As if to emphasise the remoteness of this location and the Yukon’s sparse human population, a black bear paused by the Alaska Highway to stare at our SUV as we motored past her during the 37-mile drive from Haines Junction. This Canadian territory is almost twice the size of the United Kingdom yet it’s home to less than 43,000 people. The small British towns of Coatbridge, Jarrow and Merthyr Tydfil each have more residents.

James and Barbara Allen of the Champagne and Aishihik First Nations on an autumn day in the Yukon, Canada.
James and Barbara Allen of the Champagne and Aishihik First Nations on an autumn day in the Yukon, Canada.

First Nations in Yukon

Fourteen First Nations have their traditional territories in the Yukon. Hunting and gathering are key elements of the semi-nomadic peoples’ long-established ways of living. Yet much has changed since the time of the Klondike Gold Rush, which began in 1896 and continued until 1899, when settlers of European origin poured into this part of North America seeking to make their fortunes.

James Allen, a former chief of the Champagne and Aishihik First Nations by a traditionally built shelter.
James Allen, a former chief of the Champagne and Aishihik First Nations by a traditionally built shelter.

Travelling on the Alaska Highway

Notably, World War Two saw the construction of the Alaska Highway through the Yukon, enabling materiel and troops to be transported. Still a key transport artery, that road skirts the distant shore of Kluane Lake and is today a common route on summer road trips, with motorhomes – RVs, or recreational vehicles, as they are known here – a popular way of combining transport and accommodation.

I’m keen to learn more about the region’s First Nations‘ heritage during my own road trip; one that yesterday saw me step out from behind the steering wheel for an hour-long sightseeing flight over Kluane National Park and Reserve. Spanning an area larger than Wales, Kluane is the home to Mount Logan, Canada’s tallest mountain, and the world’s largest non-polar icefield. Frozen lakes looking much like vast, flawless sapphires and deep crevasses reminiscent of caves prompted muttered wows as the light aircraft I gazed from flew above the St Elias icefield. We banked and turned above a plateau decked by pristine snow after viewing the peak of Mount Logan being warmed by the afternoon sun.
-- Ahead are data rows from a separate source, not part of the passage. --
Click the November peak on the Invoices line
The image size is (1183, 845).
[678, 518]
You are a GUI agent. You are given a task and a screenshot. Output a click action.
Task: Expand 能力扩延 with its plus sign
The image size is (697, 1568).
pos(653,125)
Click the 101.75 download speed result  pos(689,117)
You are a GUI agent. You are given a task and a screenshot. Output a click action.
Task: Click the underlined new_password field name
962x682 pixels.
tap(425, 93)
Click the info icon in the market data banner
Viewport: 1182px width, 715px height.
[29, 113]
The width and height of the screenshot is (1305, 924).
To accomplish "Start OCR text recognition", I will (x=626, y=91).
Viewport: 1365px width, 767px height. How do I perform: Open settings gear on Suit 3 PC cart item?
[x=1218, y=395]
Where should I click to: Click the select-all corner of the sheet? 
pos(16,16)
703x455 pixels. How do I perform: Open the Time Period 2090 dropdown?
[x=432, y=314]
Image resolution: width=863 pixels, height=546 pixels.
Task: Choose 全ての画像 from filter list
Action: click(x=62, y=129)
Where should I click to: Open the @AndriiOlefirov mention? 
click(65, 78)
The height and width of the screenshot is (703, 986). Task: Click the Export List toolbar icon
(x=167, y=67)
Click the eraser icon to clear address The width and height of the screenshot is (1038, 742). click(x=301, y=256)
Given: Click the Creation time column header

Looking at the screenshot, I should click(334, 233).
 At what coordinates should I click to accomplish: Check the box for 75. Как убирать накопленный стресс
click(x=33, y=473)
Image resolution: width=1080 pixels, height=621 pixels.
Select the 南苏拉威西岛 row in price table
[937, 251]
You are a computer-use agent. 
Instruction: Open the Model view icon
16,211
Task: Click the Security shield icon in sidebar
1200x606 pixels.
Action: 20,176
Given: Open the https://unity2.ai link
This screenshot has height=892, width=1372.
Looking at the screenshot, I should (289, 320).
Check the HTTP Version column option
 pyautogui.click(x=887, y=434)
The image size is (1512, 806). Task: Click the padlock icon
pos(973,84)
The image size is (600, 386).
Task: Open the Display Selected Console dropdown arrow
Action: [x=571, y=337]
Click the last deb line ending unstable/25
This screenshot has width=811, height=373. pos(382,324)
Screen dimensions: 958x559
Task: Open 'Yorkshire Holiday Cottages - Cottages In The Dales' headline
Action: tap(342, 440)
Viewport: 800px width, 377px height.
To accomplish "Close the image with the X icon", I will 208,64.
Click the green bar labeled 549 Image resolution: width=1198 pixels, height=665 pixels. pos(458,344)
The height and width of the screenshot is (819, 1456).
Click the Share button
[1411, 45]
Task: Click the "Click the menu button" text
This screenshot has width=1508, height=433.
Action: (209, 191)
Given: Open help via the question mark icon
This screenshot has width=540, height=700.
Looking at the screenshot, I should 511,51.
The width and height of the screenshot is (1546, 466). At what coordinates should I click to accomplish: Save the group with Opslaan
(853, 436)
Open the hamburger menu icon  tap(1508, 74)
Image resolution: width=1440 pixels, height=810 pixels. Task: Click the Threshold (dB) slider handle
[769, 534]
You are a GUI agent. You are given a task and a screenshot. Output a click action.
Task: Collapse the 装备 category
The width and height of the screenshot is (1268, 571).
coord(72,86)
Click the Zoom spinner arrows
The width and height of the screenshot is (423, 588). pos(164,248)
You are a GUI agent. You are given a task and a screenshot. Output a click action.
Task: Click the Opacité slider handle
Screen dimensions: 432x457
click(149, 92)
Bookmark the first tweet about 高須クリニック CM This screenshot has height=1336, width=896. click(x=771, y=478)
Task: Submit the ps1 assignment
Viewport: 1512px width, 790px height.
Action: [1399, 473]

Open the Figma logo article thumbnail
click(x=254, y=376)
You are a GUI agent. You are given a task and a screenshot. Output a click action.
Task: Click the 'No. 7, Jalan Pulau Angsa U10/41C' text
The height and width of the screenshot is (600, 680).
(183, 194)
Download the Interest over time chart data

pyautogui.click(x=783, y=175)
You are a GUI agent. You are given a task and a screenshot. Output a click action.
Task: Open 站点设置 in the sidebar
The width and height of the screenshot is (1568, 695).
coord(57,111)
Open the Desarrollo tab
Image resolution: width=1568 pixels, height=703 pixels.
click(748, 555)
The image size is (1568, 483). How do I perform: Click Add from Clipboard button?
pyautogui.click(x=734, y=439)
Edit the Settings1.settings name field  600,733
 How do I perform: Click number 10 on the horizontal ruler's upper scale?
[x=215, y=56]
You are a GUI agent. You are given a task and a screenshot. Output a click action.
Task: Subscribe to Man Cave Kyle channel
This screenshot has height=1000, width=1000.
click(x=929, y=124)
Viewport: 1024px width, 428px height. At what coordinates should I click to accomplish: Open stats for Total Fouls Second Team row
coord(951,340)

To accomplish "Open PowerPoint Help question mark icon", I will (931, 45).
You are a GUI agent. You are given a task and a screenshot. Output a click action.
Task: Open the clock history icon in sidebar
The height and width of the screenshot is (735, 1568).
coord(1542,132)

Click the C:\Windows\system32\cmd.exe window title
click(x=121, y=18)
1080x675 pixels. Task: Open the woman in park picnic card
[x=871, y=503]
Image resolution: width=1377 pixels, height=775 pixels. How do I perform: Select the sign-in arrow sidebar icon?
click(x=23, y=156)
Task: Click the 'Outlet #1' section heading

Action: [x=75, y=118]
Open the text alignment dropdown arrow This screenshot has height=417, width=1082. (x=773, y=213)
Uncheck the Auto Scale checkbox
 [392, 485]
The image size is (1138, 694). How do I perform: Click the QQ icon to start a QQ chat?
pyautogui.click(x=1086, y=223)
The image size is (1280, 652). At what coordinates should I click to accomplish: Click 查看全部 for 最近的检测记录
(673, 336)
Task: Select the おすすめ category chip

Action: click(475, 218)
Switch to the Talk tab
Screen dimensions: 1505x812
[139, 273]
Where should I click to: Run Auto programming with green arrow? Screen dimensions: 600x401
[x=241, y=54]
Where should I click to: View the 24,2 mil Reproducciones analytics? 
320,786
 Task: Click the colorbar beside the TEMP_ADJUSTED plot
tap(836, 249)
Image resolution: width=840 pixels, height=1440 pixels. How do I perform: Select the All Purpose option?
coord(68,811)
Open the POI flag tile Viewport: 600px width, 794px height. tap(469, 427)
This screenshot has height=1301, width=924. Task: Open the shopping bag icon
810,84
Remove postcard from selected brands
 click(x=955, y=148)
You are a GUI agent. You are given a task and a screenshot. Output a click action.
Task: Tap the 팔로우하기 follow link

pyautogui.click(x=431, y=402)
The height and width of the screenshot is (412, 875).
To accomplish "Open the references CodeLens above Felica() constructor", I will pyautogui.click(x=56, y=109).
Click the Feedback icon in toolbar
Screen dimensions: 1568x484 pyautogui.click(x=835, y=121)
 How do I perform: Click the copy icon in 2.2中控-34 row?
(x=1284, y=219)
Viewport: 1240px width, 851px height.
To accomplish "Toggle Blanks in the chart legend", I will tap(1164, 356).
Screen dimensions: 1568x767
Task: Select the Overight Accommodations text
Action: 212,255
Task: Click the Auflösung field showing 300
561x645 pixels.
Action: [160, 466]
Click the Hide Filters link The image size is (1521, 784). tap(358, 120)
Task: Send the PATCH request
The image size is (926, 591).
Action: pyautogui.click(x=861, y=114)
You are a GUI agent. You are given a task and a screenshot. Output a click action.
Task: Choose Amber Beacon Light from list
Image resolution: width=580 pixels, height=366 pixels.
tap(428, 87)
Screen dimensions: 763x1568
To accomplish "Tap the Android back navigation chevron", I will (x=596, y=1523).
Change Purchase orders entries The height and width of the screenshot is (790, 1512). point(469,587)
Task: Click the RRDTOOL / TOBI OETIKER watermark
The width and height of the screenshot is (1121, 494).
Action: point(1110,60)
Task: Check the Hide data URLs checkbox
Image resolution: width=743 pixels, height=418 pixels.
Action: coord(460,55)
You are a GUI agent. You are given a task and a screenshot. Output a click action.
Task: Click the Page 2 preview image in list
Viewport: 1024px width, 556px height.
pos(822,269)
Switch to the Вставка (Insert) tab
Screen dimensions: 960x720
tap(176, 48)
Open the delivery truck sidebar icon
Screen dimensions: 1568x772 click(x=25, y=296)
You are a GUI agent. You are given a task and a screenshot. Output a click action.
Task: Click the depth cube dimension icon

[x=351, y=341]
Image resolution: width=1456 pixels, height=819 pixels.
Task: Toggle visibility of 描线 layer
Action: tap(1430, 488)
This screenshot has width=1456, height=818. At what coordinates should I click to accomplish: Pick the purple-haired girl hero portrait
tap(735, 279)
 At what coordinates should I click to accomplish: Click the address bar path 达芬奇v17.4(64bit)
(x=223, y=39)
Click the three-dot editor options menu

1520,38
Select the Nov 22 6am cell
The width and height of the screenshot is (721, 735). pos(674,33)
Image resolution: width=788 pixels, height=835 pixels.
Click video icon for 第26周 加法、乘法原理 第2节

James Allen, a former chief of the Champagne and Aishihik First Nations, wearing a waistcoat bearing traditional beadwork.
James Allen, a former chief of the Champagne and Aishihik First Nations, wearing a waistcoat bearing traditional beadwork.

Shakat Tun Wilderness Camp

Today, the conditions are different. But here in the Yukon they say there’s no such thing as bad weather, only bad clothing. After the squall passes, James invites us to follow him into the yurt lodge of the wilderness camp, whose name means ‘summer hunting trails’ in the Southern Tutchone language.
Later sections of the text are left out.